GraphQL

SEEK: Establishing a new API integration platform

Photo by Dylan Gillis on Unsplash
893views

Let’s talk about the deep connection of Business and Technology specifically applied to SEEK and the journey we’ve taken to transition to a brand new API integration platform, and how the technology choices we’ve made have really accelerated some of our business outcomes. Before I do that, we need a brief history lesson, SEEK was founded in 1997, (TN: by brothers Paul and Andrew Bassat and Matthew Rockman, essentially as an online version of print employment classifieds) with the most well-known product being SEEK.com.au. And we’ve grown a lot so we’ve needed to undertake a few mammoth technology transformations over the years. The first was because we used to be stuck in the old days of fortnightly release cycles, monolith applications and we have moved to more of a continuous delivery. And the second technology transformation we’re currently embarking on is that SEEK is currently unifying the technological platforms underpinning our server, Asia Pacific job boards (JobsDB and JobStreet).
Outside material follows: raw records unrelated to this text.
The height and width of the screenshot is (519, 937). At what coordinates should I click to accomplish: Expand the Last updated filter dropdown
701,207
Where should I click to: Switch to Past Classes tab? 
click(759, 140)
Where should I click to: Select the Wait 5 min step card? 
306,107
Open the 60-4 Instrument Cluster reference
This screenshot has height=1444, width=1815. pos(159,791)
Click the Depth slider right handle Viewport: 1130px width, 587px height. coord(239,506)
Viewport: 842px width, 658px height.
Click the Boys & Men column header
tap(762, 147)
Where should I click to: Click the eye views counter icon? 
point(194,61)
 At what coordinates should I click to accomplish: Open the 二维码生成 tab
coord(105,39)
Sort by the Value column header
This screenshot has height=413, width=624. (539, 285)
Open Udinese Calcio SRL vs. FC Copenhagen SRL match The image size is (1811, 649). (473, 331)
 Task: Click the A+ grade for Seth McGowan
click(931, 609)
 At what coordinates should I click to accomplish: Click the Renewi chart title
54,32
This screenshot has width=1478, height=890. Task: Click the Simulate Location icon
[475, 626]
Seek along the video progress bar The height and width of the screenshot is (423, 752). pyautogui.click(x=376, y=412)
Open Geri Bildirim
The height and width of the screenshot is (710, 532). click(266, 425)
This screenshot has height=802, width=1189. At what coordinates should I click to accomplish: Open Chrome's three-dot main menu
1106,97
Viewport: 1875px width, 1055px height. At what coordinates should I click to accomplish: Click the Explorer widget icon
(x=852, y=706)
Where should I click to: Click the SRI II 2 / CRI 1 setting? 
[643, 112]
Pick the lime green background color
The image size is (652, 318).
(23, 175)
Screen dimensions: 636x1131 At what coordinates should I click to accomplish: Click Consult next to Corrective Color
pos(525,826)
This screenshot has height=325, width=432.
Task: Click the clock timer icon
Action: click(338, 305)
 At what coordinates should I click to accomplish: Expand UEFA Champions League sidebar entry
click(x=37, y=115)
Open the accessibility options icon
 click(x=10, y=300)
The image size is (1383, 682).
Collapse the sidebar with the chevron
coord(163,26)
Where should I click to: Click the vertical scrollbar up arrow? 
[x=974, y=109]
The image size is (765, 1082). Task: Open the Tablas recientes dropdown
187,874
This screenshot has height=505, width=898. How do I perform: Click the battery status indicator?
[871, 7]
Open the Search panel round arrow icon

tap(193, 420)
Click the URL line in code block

So all are separate entities right now with separate technology stacks and that is a big problem. So don’t think specifically about SEEK.com.au for a moment. In basic user terms, we have SEEK hirers posting jobs, we have SEEK candidates applying for those jobs, using the SEEK website. And SEEK hirers can actually post directly using the seek website, or they can post jobs via third party software. So we have a whole bunch of integrators like JobAdder, BroadBean and idibu that post jobs directly to SEEK through API integrations. So interestingly enough, those API integrations and the job ads that are posted through those systems make up a higher percentage of the postage hubs than our SEEK website. It is therefore a pretty big domain! And my team, put simply, builds and manages everything to do with these API integrations. We have 97 third party recruitment providers that all connect to SEEK, around 130,000 jobs posted, 1.2 million job applications received via our APIs per month and 45% of our SEEK revenues come through our API channel. That represents a lot of traffic and a lot of sensitive data.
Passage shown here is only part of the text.